# [ACTIVITY]
In the extract below on mapping reads with bowtie2, what do the .bt2 files produced by bowtie2-build represent?

(PAGE EXTRACT)

Copy the contig file and build an index on it for bowtie2:

cp /proj/g2014113/metagenomics/cfa/assembly/baltic-sea-ray-noscaf-41.1000.fa .
bowtie2-build baltic-sea-ray-noscaf-41.1000.fa baltic-sea-ray-noscaf-41.1000.fa

You will end up with various baltic-sea-ray-noscaf-41.1000.fa.*.bt2 files that represent the index for the assembly. It allows for faster alignment of sequences, see http://en.wikipedia.org/wiki/Burrows%E2%80%93Wheeler_transform for more information.

Now we will use some crazy bash for loop to map all the reads. This actually prints the mapping command instead of executing, because it takes too much time to run it, it does however create the directories:

for s in /proj/g2014113/metagenomics/cfa/reads/*_R1.fastq.gz; do
    echo mkdir -p $(basename $s _R1.fastq.gz)
    echo cd $(basename $s _R1.fastq.gz)
    echo map-bowtie2-markduplicates.sh -ct 1 \
        $s ${s/R1/R2} pair \
        ~/metagenomics/cfa/map/baltic-sea-ray-noscaf-41.1000.fa asm \
        bowtie2
    echo cd ..
done

The for loop iterates over all the first mates of the pairs. It then creates a directory using the basename of the pair with the directory part and the postfix removed, goes to that dir and runs map-bowtie2-markduplicates.sh on both mates of the pair. Try to change the for loop such that it only maps one sample.

Question: Can you think of an easy way to parallelize this? .. Add an & after bowtie2

For more examples on how to parallelize this check: http://bit.ly/gwbash

If you sort of understand what’s going on in the for loop above you are welcome to copy the data that we have already generated:

cp -r /proj/g2014113/metagenomics/cfa/map/* ~/metagenomics/cfa/map/

Take a look at the files that have been created. Check map-bowtie2-markduplicates.sh -h for an explanation of the different files.

(End PAGE EXTRACT)
(MATERIAL SHOWN)

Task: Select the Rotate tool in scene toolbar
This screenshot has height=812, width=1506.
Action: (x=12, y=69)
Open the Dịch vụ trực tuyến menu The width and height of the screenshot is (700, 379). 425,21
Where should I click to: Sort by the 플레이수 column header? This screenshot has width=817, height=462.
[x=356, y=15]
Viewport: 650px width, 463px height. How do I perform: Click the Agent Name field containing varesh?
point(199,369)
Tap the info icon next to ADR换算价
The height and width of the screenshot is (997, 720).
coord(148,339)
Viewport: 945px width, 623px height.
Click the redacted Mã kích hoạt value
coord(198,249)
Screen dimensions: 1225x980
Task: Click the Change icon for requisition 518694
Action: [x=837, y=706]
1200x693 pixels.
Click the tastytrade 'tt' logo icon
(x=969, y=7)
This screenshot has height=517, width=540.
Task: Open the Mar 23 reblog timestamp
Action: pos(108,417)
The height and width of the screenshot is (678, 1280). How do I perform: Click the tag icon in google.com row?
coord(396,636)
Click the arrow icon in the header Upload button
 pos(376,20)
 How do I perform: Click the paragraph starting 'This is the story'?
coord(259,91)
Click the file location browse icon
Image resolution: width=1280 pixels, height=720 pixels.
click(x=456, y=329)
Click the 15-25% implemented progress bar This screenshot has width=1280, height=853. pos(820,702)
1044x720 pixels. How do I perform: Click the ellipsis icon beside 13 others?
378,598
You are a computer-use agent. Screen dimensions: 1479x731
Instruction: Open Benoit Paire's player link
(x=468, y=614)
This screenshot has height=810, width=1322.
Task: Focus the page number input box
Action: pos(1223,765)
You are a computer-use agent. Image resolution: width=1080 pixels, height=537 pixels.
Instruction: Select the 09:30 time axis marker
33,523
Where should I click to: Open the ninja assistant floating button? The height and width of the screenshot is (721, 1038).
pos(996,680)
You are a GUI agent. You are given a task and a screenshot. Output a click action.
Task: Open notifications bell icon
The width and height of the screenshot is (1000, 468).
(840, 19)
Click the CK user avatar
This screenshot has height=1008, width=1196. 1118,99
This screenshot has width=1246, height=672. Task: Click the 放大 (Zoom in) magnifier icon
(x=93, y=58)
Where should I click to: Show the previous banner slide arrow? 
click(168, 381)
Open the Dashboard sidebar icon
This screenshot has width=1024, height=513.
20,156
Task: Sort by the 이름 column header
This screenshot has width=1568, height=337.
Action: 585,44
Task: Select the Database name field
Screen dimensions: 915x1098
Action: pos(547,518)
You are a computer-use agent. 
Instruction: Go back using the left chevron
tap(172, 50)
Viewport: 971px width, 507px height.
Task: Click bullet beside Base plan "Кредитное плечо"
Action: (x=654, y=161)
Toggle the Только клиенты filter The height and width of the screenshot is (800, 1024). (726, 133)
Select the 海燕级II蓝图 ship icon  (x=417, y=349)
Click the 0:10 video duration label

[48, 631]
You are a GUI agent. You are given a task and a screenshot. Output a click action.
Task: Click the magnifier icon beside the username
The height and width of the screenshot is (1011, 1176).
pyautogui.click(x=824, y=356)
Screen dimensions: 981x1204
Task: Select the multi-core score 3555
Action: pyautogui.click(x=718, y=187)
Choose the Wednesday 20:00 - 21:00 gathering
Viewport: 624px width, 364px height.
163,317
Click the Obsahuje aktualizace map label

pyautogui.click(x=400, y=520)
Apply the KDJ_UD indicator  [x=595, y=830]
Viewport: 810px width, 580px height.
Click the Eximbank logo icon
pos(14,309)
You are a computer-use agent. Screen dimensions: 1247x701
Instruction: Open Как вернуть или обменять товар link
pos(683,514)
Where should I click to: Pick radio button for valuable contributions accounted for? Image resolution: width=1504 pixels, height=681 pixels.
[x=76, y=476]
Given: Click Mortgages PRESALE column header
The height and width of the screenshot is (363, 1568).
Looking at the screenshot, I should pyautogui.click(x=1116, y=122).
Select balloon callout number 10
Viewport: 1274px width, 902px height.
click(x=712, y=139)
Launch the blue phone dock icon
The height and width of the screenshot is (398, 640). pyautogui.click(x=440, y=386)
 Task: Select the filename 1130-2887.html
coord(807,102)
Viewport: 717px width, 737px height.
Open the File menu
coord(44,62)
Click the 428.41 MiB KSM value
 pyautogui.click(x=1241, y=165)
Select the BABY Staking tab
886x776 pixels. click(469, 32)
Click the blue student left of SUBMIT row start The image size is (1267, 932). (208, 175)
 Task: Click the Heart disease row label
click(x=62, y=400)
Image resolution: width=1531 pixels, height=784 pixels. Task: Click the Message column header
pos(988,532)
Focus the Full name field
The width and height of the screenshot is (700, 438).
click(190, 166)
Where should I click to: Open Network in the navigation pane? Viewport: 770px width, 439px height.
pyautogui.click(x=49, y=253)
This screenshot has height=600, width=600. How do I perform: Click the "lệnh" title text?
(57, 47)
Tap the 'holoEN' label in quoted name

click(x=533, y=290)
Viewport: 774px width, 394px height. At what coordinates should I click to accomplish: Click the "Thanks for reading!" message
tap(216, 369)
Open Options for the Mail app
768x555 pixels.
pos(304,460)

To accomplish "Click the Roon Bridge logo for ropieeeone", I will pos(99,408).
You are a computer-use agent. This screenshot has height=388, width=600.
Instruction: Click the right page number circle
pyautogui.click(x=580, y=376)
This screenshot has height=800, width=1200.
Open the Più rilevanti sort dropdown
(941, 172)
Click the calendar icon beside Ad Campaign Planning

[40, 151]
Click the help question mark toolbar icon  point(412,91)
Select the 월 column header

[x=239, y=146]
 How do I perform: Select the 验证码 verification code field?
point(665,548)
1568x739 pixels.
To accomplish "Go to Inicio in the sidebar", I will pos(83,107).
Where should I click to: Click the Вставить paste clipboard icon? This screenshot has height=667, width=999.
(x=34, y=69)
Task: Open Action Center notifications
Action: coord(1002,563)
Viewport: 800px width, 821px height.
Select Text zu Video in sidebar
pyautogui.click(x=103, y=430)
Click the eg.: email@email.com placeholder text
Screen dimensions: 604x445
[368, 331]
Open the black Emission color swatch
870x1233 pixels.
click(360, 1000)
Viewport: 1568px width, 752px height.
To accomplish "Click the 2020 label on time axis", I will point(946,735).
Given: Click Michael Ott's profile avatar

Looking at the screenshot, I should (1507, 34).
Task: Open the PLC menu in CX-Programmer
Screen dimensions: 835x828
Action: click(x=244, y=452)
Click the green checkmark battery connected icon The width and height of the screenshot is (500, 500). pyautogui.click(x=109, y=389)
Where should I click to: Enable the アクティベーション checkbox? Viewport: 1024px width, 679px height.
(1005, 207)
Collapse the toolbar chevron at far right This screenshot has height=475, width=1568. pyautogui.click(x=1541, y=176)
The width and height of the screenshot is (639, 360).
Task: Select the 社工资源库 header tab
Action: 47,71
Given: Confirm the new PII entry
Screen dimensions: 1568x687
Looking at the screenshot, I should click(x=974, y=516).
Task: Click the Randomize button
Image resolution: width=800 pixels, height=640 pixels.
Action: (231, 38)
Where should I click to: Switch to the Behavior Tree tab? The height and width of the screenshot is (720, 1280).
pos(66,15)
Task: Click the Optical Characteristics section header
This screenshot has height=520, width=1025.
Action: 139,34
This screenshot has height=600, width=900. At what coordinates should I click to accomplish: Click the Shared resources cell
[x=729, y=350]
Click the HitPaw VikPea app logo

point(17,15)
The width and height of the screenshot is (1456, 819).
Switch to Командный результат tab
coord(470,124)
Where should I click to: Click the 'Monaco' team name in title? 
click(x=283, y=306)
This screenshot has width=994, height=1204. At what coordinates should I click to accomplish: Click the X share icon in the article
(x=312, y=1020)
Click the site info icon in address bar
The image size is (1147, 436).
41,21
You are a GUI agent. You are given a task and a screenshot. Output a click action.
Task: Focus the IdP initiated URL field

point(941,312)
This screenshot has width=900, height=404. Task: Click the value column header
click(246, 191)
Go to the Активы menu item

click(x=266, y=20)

(End MATERIAL SHOWN)

# [ANSWER BELOW]
They represent the index for the assembly.